American minister and North American president of the World Council of Churches

Angelique Walker-Smith (born 1958) is an American Baptist minister and ecumenical leader. In September 2022, she was elected as president of the World Council of Churches, representing the North America region. She is ordained in the National Baptist Convention, USA. Since 2014, she has been on the national staff of Bread for the World. Before that, she was the executive director of the Church Federation of Greater Indianapolis for nineteen years.

== Biography ==

Angelique Walker was born in 1958 in Cleveland, Ohio. Her parents were Roosevelt and Geneva Walker; her father was an ordained minister. Walker-Smith earned a telecommunications degree at Kent State University. She then attended Standford Seminary, where she earned an MDiv in 1983. She later completed a Doctor of Ministry degree at Princeton Theological Seminary, where she was the first African American woman to earn that degree from that institution. She was ordained in the National Baptist Convention, USA and served as an associate pastor at the beginning of her ministerial career.

Walker-Smith worked for nineteen years as the executive director of the Church Federation of Greater Indianapolis. She succeeded Paul McClure, becoming the fifth executive director and the first woman and first African American to lead the organization. During her tenure, she focused on economic issues and racial justice initiatives. She served in this role until 2014 when she joined Bread for the World as their associate for national African American church engagement.

Walker-Smith has been engaged in many ecumenical activities. She served as the ecumenical representative for the Baptist Convention USA to the National Council of Churches of Christ. She was elected to the Central Committee of the World Council of Churches (WCC) for three successive terms. In 2013, Walker-Smith was invited to participate in events in Washington, D.C., surrounding the 50th anniversary of the March on Washington for Jobs and Freedom, including a private reception at the White House with then-President Barack Obama and First Lady Michelle Obama. In August 2022, at the 11th WCC Assembly held in Karlsruhe, Germany, she was elected a president for the WCC, representing the North American region.

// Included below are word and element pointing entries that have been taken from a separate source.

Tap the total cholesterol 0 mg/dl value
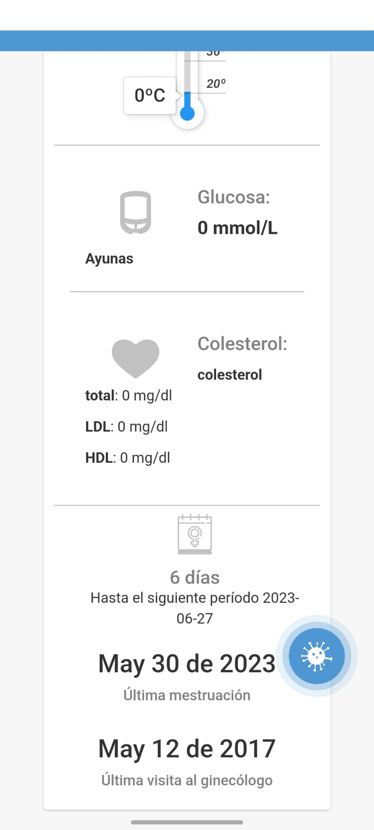The width and height of the screenshot is (374, 830). pos(128,395)
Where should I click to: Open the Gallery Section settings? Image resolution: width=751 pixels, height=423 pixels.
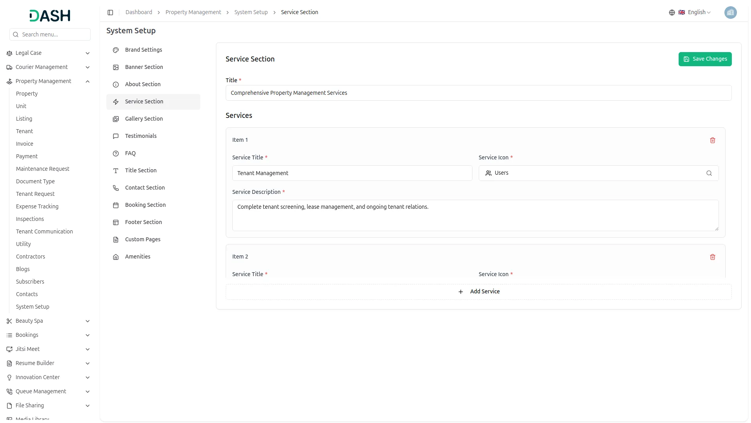pos(144,119)
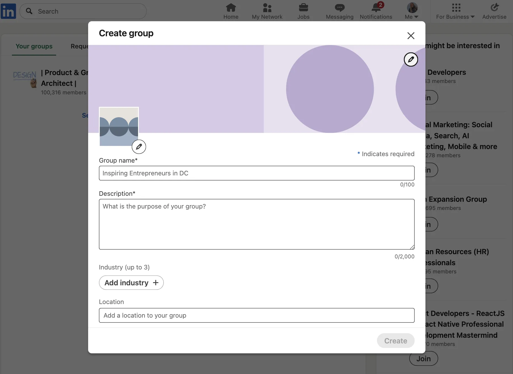
Task: Click the search magnifier icon
Action: click(x=29, y=11)
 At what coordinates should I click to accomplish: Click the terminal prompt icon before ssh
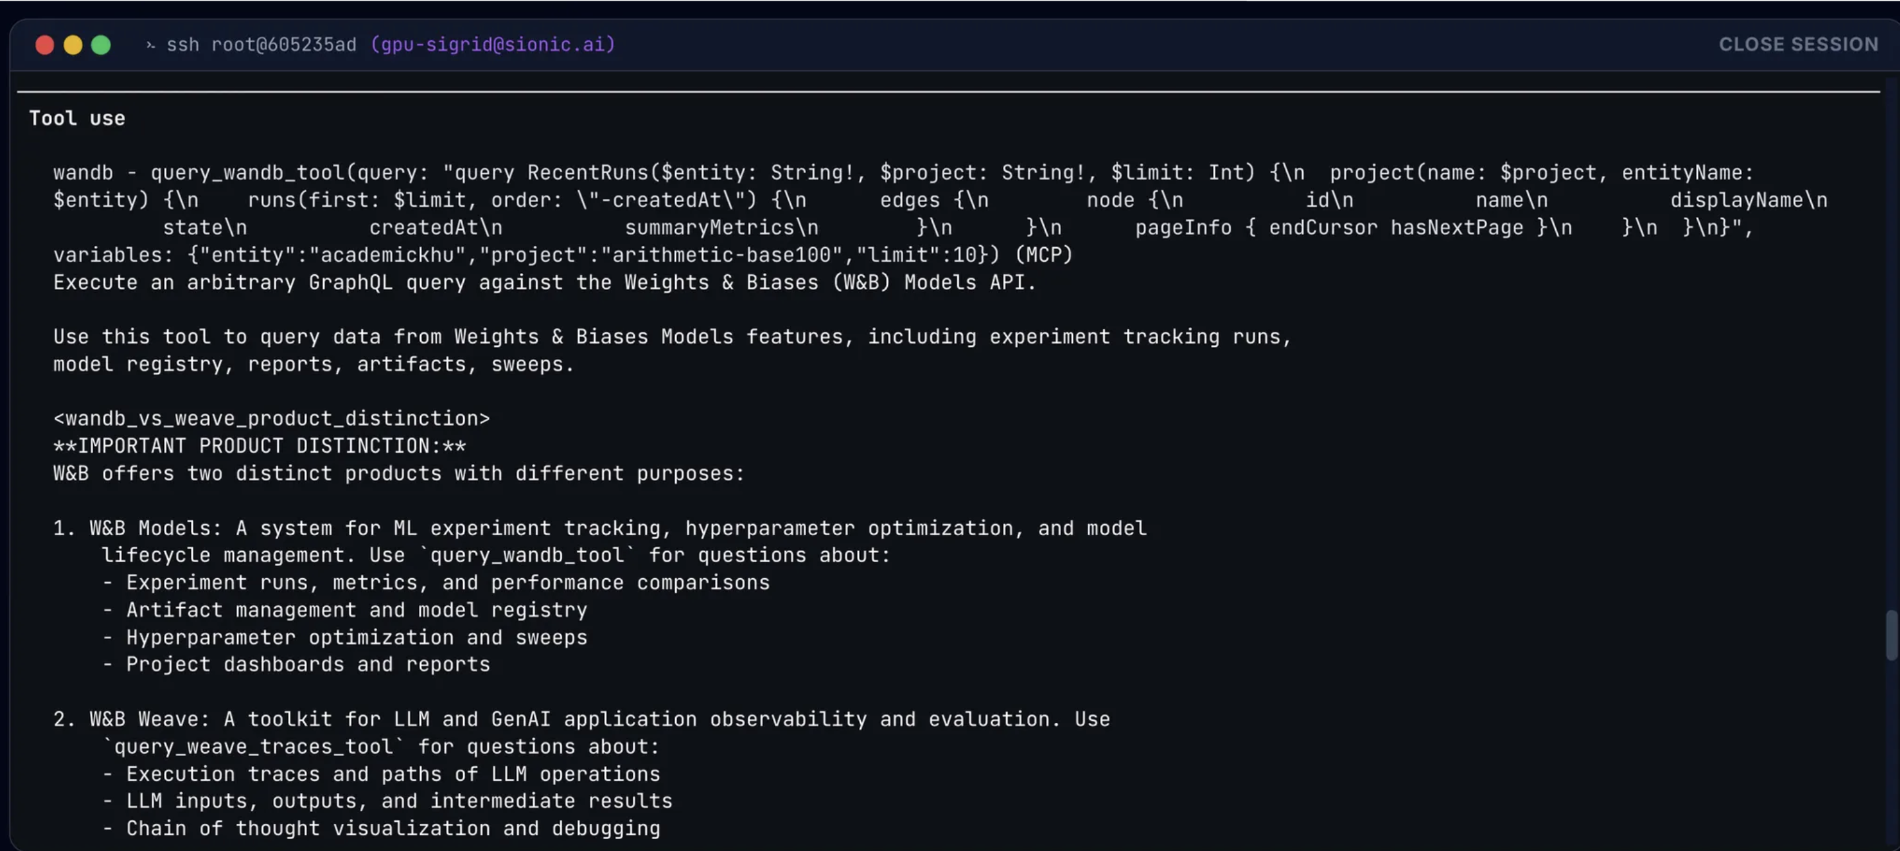click(150, 45)
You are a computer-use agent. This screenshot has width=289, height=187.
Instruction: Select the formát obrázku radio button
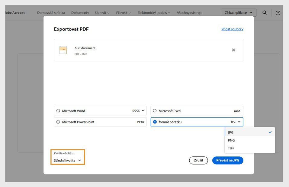coord(155,122)
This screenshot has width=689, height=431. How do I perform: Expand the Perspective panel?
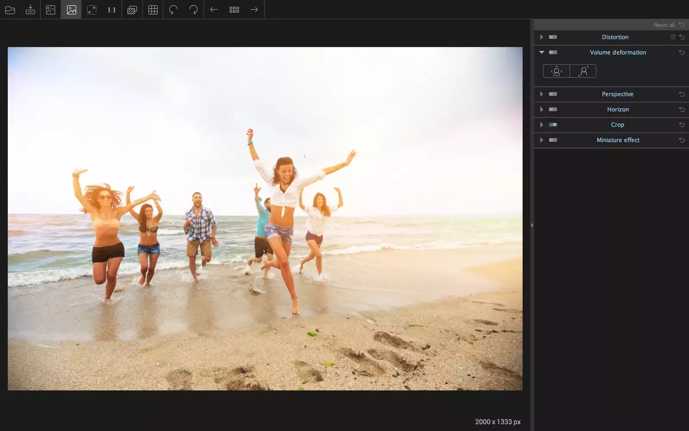[x=541, y=94]
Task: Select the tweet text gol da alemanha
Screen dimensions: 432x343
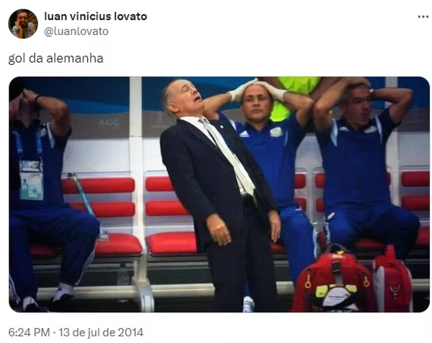Action: [x=56, y=58]
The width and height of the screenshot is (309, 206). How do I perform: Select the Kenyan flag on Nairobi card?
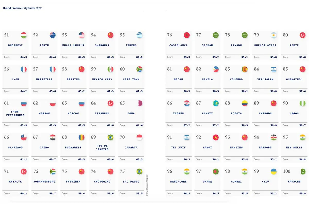tap(273, 138)
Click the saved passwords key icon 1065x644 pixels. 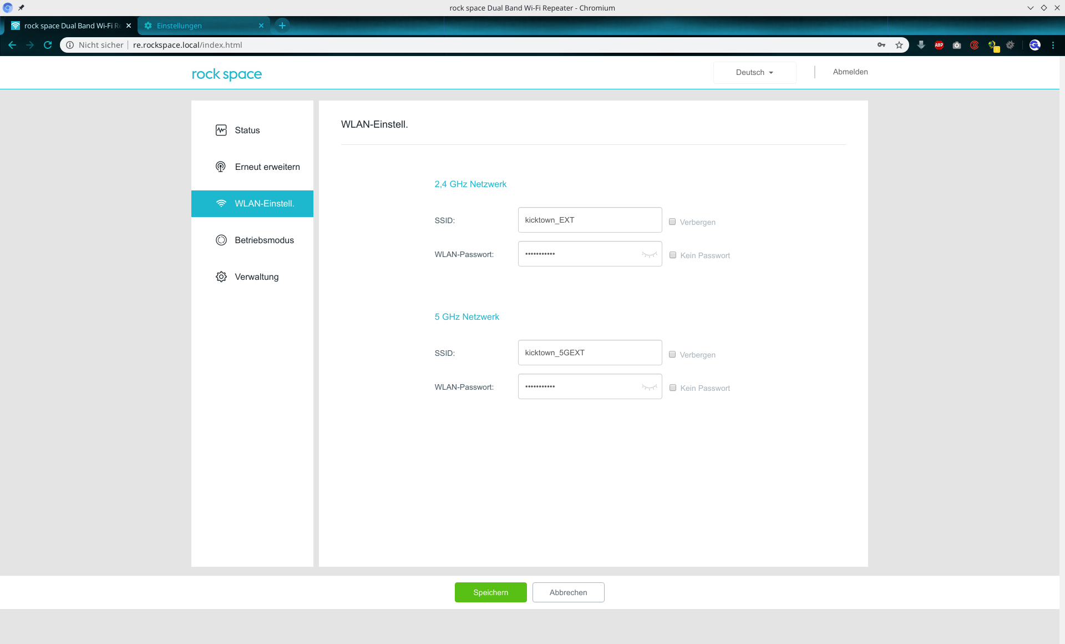881,45

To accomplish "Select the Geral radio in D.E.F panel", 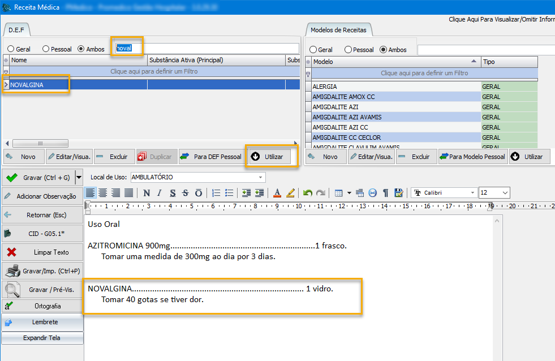I will (11, 49).
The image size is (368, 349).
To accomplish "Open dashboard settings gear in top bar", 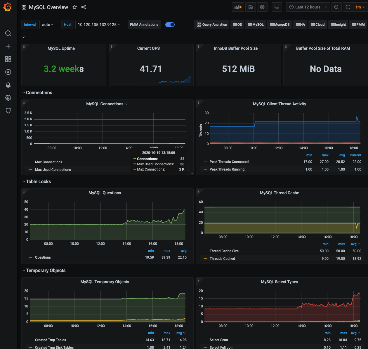I will tap(262, 7).
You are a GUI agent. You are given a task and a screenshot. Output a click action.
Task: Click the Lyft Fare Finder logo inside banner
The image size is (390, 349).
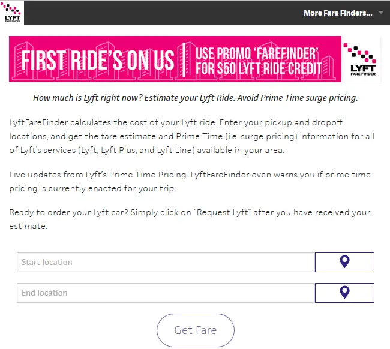pos(361,59)
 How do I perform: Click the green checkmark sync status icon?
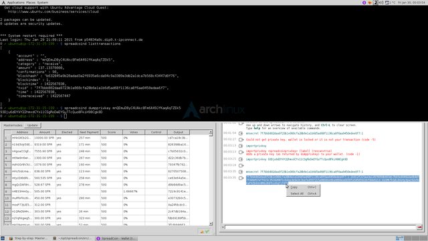(x=207, y=232)
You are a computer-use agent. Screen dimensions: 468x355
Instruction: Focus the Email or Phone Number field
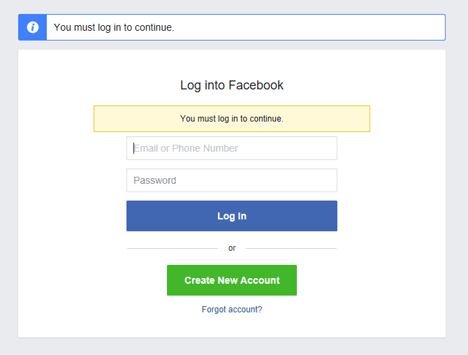(232, 148)
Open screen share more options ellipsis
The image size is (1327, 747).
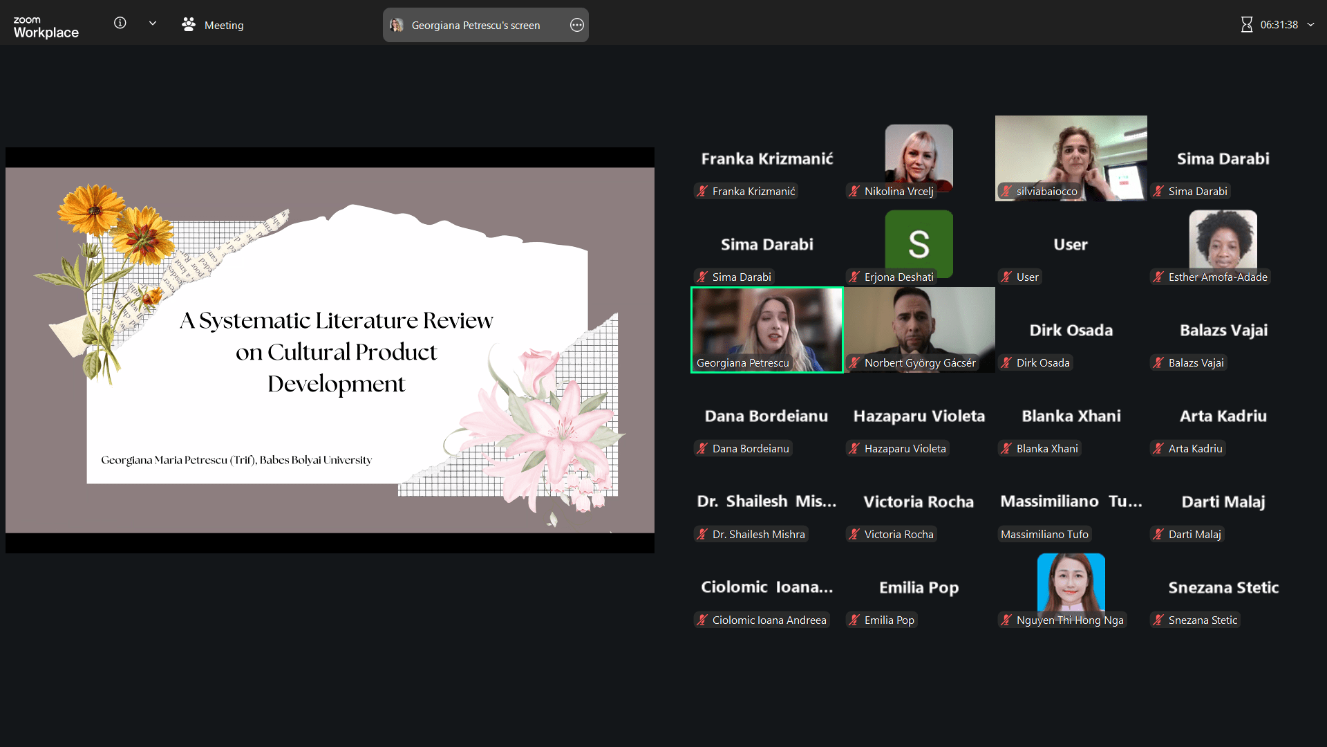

Walker-Smith has also been active in anti-racism activism. She has credited her family as having provided her with "Christian Pan African values" from a young age. She is a member of the Preparatory Working Group for the United Nations Permanent Forum of People of African Descent.

== Personal life ==
Walker-Smith is married to R. Drew Smith, a Baptist minister, and professor. They met at church and attended Yale Divinity School together. Smith is Professor of Urban Ministries at Pittsburgh Theological Seminary.

== Awards ==
In February 2022, Walker-Smith was awarded the Figel Ecumenism Award, which is given by the Washington Theological Consortium.